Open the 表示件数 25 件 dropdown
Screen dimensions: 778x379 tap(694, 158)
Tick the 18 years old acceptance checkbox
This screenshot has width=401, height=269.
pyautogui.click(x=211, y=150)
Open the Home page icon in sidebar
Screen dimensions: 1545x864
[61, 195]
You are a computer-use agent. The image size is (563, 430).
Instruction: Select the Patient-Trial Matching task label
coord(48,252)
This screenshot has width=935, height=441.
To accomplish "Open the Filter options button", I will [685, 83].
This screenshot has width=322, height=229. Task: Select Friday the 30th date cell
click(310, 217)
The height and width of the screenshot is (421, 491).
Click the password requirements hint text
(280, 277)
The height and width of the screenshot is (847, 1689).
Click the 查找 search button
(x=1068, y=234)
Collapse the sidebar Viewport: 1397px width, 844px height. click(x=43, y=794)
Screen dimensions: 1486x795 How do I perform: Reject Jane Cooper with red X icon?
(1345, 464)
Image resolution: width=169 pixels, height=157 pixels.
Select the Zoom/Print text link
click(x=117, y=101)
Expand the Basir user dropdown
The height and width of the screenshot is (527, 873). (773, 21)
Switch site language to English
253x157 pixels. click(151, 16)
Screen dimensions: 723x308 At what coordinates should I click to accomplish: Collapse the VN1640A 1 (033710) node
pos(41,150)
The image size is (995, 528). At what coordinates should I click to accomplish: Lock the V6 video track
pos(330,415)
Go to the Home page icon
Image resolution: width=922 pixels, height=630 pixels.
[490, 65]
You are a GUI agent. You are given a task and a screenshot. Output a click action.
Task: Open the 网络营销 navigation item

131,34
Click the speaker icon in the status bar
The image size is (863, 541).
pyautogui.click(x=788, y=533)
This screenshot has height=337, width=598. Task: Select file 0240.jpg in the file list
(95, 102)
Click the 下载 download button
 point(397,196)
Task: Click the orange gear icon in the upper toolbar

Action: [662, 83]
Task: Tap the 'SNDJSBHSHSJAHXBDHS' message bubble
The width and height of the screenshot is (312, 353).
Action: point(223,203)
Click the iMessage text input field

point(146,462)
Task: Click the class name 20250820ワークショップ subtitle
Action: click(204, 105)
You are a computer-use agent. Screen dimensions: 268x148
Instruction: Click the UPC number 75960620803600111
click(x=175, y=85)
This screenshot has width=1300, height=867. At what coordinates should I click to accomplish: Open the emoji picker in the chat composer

---*---

**WRITTEN REQUEST**
In the part of the data that opens with the line containing "Open the Home page icon in sidebar" and closes with the line containing "Action: [662, 83]", replace "sidebar" with "side panel" and write out only those lines, with nothing else changed.

**ANSWER TO THIS PROBLEM**
Open the Home page icon in side panel
Screen dimensions: 1545x864
[61, 195]
You are a computer-use agent. The image size is (563, 430).
Instruction: Select the Patient-Trial Matching task label
coord(48,252)
This screenshot has width=935, height=441.
To accomplish "Open the Filter options button", I will [685, 83].
This screenshot has width=322, height=229. Task: Select Friday the 30th date cell
click(310, 217)
The height and width of the screenshot is (421, 491).
Click the password requirements hint text
(280, 277)
The height and width of the screenshot is (847, 1689).
Click the 查找 search button
(x=1068, y=234)
Collapse the side panel Viewport: 1397px width, 844px height. click(x=43, y=794)
Screen dimensions: 1486x795 How do I perform: Reject Jane Cooper with red X icon?
(1345, 464)
Image resolution: width=169 pixels, height=157 pixels.
Select the Zoom/Print text link
click(x=117, y=101)
Expand the Basir user dropdown
The height and width of the screenshot is (527, 873). (773, 21)
Switch site language to English
253x157 pixels. click(151, 16)
Screen dimensions: 723x308 At what coordinates should I click to accomplish: Collapse the VN1640A 1 (033710) node
pos(41,150)
The image size is (995, 528). At what coordinates should I click to accomplish: Lock the V6 video track
pos(330,415)
Go to the Home page icon
Image resolution: width=922 pixels, height=630 pixels.
[490, 65]
You are a GUI agent. You are given a task and a screenshot. Output a click action.
Task: Open the 网络营销 navigation item

131,34
Click the speaker icon in the status bar
The image size is (863, 541).
pyautogui.click(x=788, y=533)
This screenshot has height=337, width=598. Task: Select file 0240.jpg in the file list
(95, 102)
Click the 下载 download button
 point(397,196)
Task: Click the orange gear icon in the upper toolbar

Action: [662, 83]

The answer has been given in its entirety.